Referring to FIG. 2, when knocking occurs in the internal-combustion engine, the knocking sensor 1 provides a knocking signal as shown in FIG. 2-(a). When knocking is generated, an oscillatory wave form of an amplitude far greater than that of the oscillatory waveform of the noise component is provided. The magnitude of knocking is represented by the magnitude of the amplitude of the oscillatory waveform, namely, weak knocking by the waveform in the section A of FIG. 2, while strong knocking by the waveform in the section B of FIG. 2. Upon the reception of the knocking signal, the knocking detector 2 compares the waveform of the knocking signal with a predetermined threshold level, which is greater than the noise component as shown in FIG. 2-(b), by means of the internal comparator to discriminate a specific knocking signal included in the knocking signal and then provides a knock detection signal of a pulse train as indicated in FIG. 2-(c). Upon the reception of the knocking detection signal, the integrator 3 integrates pulse train. That is, the integrator 3 integrates the pulse train of the knocking detection signal over a predetermined time constant to raise the output voltage level and when no knocking detection signal is applied thereto, the integrator 3 lowers the output voltage level over a predetermined time constant. The integral of the pulse widths of the knocking detection signal thus obtained correlates strongly with the magnitude of the knocking as in FIG. 2-(d). On the other hand, the reference ignition timing signal generator 4 generates a reference ignition timing signal corresponding to the revolving speed and the load conditions of the engine. Upon the reception of the reference ignition timing signal, the phase delay controller 5 delays the phase of ignition timing in proportion to the integral of the pulse train of the knocking detection signal provided by the integrator 3 to control the phase of ignition timing in proportion to the magnitude of the knocking. The output pulse of the phase delay controller 5 is applied to the base of the transistor T.sub.R. Then, the rising and the breaking of the pulse are used for switching on and switching off the transistor T.sub.R, whereby current supply to the ignition coil C.sub.I is interrupted intermittently. When current supply is interrupted the engine is ignited.

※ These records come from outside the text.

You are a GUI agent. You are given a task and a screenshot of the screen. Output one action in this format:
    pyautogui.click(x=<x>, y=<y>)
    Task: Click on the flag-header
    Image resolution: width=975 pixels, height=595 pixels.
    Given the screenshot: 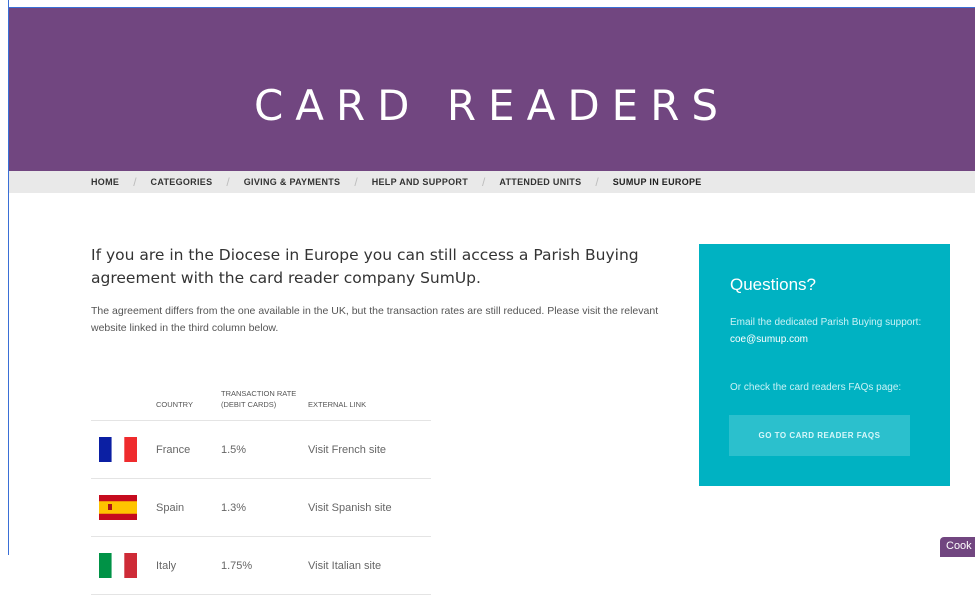 What is the action you would take?
    pyautogui.click(x=124, y=393)
    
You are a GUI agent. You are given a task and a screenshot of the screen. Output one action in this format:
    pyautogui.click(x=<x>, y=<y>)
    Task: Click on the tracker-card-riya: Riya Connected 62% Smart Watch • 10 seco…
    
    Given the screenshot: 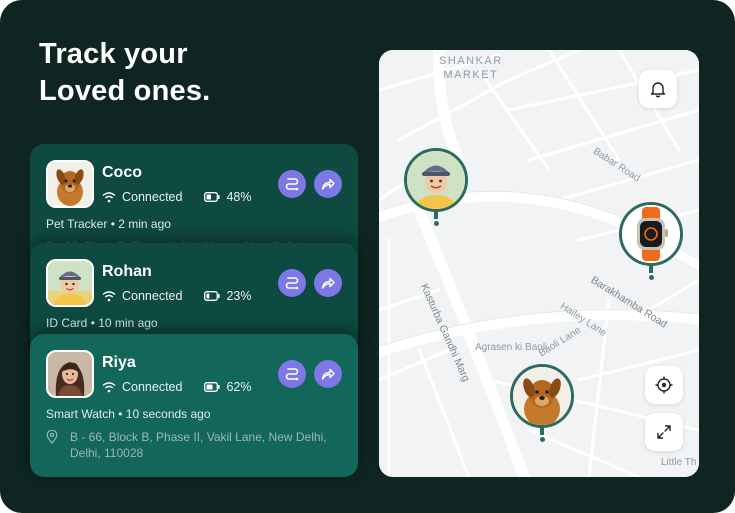 What is the action you would take?
    pyautogui.click(x=194, y=406)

Incidentally, the condition of knocking varies depending not only on comparatively stable conditions such as the temperature and the humidity of the suction air, the air fuel ratio and ignition timing, but also on various conditions which change subtly every combustion, such as the internal condition of the combustion chamber and flaming speed, therefore, knocking phenomena of the same mode do not necessarily occur every combustion even if the engine is in a stabilized steady state operating condition. Accordingly, it is possible that comparatively strong knocks occur suddenly or occasionally even during the steady state operation of the engine. When strong knocks occur suddenly or occasionally, according to a phase control method in which the phase of ignition timing is delayed in proportion to the magnitude of knocking, the phase of ignition timing is temporarily delayed excessively for a single strong knock, which possibly affect the output of the engine and the exhaust temperature unfavorably. Accordingly, such a problem can be solved if the controlled phase delay for coping with above-mentioned occasional strong knocks can be restricted within a range which will not affect unfavorably the operation of the engine, when a strong knock occurs.